- **The data**

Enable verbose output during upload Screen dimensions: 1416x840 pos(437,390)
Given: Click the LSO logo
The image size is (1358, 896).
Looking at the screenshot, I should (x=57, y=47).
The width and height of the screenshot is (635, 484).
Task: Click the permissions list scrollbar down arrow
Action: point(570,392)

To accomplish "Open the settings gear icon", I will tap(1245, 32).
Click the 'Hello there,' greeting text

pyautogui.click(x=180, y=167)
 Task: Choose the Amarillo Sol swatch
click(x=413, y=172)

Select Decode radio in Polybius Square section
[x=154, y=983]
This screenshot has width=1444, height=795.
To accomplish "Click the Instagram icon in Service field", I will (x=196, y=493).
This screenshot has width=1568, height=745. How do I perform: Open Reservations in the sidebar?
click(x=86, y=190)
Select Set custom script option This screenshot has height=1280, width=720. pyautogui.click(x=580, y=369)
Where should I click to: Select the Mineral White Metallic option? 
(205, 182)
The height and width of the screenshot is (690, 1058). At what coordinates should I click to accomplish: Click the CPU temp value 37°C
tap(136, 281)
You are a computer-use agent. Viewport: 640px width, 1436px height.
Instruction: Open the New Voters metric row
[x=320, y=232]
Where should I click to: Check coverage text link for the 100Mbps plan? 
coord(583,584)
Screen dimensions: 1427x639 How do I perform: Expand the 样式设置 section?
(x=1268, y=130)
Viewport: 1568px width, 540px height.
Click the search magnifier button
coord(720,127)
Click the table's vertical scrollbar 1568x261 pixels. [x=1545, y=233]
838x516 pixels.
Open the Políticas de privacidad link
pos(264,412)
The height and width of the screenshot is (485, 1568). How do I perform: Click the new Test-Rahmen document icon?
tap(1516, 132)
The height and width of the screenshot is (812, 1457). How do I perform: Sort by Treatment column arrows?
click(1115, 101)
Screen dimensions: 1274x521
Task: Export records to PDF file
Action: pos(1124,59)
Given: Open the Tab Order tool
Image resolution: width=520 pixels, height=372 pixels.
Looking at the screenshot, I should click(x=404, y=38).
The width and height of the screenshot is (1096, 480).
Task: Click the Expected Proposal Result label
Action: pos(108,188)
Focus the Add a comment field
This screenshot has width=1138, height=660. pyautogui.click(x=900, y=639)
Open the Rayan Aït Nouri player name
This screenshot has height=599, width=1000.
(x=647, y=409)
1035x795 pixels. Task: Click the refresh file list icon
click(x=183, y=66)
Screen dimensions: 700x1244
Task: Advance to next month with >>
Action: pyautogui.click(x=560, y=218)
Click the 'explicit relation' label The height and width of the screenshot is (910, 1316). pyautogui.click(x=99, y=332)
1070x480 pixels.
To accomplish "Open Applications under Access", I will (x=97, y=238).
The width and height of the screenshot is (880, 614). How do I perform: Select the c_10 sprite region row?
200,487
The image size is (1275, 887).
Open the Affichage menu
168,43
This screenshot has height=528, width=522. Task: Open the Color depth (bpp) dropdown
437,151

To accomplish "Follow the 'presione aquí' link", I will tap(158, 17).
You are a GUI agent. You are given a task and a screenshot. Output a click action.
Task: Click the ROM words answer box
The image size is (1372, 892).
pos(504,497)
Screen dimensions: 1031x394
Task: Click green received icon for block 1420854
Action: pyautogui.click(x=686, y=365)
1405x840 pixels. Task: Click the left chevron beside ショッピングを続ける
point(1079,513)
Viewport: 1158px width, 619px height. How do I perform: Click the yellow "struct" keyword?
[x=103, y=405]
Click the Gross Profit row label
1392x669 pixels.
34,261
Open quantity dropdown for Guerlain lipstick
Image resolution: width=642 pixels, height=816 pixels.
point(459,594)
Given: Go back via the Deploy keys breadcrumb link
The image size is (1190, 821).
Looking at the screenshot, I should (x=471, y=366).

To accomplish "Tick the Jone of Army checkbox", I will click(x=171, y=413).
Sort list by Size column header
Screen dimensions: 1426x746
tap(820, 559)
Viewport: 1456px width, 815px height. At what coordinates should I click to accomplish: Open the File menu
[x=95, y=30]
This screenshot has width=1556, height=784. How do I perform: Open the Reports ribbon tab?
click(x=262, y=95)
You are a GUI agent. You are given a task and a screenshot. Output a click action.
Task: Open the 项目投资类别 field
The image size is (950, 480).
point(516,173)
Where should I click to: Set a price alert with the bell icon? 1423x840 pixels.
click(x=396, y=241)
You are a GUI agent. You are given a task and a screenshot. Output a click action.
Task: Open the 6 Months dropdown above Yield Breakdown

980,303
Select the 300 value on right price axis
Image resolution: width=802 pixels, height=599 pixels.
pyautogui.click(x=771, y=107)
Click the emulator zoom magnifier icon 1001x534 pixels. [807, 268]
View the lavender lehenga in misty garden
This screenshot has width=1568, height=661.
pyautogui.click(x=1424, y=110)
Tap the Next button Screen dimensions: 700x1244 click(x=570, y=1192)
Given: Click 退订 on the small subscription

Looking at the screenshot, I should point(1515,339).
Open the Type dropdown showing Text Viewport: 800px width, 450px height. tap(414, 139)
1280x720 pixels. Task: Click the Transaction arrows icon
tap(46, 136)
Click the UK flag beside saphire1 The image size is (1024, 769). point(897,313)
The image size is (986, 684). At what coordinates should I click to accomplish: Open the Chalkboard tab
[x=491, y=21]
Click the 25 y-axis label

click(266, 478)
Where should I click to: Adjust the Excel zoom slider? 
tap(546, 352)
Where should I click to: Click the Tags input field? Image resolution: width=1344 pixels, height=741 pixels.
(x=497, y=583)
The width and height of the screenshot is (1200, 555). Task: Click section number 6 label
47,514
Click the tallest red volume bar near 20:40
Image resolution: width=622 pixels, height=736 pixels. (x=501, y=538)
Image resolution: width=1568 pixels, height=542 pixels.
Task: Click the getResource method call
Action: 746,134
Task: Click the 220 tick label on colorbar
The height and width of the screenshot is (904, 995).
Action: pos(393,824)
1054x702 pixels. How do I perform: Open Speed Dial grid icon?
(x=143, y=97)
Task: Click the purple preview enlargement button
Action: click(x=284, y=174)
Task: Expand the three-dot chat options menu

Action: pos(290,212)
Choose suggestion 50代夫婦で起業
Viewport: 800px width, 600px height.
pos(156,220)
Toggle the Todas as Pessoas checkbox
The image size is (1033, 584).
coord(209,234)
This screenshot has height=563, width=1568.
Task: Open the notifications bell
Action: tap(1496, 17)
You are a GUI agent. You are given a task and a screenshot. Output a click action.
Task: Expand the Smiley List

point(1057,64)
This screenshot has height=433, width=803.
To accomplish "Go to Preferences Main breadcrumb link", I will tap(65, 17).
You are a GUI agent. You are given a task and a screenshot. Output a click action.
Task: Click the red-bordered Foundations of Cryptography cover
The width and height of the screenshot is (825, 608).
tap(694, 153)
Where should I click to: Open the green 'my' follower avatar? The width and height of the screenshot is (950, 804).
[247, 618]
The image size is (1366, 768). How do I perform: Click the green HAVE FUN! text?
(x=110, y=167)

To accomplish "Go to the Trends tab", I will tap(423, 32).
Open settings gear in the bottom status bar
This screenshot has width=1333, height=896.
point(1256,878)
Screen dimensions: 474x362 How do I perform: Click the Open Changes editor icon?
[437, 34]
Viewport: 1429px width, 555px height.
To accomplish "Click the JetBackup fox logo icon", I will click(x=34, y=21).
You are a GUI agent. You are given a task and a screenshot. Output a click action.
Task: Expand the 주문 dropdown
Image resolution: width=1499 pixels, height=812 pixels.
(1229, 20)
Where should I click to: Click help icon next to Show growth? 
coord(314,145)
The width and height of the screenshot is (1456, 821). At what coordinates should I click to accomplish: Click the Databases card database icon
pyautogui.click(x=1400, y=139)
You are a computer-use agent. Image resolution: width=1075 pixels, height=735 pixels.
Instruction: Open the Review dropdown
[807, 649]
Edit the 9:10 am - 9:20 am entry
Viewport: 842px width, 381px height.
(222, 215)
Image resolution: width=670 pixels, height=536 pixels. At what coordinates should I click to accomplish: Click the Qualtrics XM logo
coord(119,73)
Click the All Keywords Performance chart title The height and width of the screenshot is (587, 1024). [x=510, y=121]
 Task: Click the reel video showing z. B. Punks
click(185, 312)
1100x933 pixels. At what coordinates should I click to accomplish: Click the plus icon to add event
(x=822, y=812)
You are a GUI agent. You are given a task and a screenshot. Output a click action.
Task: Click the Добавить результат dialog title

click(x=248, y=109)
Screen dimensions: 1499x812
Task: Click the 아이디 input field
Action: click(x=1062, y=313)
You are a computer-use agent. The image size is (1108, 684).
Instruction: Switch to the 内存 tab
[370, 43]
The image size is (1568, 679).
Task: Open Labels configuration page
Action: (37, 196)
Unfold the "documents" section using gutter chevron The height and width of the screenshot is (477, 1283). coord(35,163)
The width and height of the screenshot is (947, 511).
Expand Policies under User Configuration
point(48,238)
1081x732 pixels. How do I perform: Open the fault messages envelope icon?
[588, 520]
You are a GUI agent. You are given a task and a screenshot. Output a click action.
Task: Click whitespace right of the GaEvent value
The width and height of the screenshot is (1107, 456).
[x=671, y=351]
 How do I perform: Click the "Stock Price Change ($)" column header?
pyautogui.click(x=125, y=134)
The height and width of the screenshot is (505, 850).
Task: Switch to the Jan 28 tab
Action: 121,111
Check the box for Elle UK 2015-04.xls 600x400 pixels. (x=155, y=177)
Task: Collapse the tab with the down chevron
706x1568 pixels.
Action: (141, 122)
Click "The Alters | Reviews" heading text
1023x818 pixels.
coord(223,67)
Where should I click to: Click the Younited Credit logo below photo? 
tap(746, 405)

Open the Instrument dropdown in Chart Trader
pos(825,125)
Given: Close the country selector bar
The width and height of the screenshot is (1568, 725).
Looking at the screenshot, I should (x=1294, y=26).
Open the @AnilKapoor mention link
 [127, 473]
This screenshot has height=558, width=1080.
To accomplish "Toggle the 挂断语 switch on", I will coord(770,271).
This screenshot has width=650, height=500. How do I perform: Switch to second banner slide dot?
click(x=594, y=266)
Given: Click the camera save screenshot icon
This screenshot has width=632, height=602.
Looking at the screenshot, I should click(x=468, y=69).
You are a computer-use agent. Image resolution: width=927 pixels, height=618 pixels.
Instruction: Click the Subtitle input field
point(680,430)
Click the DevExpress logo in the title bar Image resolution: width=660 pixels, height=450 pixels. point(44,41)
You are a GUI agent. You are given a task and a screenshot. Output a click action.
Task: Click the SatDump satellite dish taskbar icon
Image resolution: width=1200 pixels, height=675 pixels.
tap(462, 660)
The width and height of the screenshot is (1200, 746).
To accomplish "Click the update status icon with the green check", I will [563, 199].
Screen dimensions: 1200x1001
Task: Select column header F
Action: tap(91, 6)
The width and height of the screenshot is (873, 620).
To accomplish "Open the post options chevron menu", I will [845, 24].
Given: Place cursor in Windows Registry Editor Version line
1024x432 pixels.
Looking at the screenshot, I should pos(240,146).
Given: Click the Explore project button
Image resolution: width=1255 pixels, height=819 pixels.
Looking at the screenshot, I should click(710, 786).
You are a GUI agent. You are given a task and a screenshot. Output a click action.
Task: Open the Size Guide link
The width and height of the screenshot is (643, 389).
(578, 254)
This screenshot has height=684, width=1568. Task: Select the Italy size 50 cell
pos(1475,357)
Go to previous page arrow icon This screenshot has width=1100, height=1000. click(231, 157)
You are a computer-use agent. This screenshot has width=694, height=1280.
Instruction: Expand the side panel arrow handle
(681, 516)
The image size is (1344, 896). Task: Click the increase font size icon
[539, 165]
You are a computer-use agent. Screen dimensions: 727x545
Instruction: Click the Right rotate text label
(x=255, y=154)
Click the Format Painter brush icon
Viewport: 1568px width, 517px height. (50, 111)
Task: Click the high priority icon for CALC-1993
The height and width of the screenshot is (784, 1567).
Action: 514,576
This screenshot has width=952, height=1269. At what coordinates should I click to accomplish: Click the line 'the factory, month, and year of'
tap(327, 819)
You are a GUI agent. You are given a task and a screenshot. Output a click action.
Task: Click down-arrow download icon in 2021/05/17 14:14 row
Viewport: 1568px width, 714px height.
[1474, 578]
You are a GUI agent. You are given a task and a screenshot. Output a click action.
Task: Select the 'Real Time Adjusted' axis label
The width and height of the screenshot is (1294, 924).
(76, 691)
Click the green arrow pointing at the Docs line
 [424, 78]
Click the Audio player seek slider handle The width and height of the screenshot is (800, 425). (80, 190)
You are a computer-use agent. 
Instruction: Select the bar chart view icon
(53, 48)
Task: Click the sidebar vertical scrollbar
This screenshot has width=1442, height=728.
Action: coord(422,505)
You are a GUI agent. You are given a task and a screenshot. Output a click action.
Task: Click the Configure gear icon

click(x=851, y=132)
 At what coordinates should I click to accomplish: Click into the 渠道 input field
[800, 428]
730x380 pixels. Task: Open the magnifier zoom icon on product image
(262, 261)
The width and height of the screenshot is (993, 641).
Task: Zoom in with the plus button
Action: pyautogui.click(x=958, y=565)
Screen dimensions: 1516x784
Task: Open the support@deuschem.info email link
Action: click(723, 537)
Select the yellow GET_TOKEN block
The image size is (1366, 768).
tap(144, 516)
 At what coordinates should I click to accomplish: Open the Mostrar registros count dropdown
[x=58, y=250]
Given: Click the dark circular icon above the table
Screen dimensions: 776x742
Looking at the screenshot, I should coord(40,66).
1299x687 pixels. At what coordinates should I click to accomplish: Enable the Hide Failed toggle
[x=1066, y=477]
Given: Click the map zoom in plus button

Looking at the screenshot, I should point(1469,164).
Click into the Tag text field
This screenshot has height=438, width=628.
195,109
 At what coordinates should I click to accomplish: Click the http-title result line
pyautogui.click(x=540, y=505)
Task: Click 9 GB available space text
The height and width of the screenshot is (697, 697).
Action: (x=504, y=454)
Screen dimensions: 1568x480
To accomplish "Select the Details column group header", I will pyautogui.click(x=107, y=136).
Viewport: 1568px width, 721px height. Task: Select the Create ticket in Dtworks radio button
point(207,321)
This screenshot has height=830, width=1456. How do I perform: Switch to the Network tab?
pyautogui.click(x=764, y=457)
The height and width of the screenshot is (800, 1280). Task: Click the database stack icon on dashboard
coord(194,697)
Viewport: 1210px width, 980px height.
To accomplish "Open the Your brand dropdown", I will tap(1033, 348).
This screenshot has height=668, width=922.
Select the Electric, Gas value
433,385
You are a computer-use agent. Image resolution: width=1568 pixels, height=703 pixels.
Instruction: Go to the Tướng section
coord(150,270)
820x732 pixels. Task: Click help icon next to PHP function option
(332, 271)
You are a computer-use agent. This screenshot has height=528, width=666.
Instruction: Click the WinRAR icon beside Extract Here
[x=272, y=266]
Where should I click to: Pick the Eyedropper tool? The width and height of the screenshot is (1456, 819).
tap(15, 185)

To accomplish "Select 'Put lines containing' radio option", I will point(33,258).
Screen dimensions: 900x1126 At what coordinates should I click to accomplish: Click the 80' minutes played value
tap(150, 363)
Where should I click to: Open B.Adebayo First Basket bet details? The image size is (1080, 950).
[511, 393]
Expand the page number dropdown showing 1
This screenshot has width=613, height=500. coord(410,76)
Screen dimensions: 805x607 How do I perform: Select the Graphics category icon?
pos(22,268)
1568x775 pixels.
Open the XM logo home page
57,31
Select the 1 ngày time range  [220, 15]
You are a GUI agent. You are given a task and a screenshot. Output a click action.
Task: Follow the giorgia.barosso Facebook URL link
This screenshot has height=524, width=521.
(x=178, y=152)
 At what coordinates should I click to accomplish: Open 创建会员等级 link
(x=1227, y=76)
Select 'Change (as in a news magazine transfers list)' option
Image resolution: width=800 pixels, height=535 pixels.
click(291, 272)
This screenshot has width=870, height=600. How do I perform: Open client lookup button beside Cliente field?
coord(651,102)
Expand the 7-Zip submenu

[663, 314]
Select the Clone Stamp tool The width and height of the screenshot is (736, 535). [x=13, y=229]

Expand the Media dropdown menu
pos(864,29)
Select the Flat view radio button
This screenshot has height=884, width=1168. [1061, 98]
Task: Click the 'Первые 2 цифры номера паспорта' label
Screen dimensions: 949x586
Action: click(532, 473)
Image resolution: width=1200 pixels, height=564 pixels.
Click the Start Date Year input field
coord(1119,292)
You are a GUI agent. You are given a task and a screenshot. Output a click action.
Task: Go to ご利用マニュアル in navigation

- **Task brief**
Look through the records and gather every line containing "player".

- **Solution**
Open the Rayan Aït Nouri player name
Click the Audio player seek slider handle The width and height of the screenshot is (800, 425). (80, 190)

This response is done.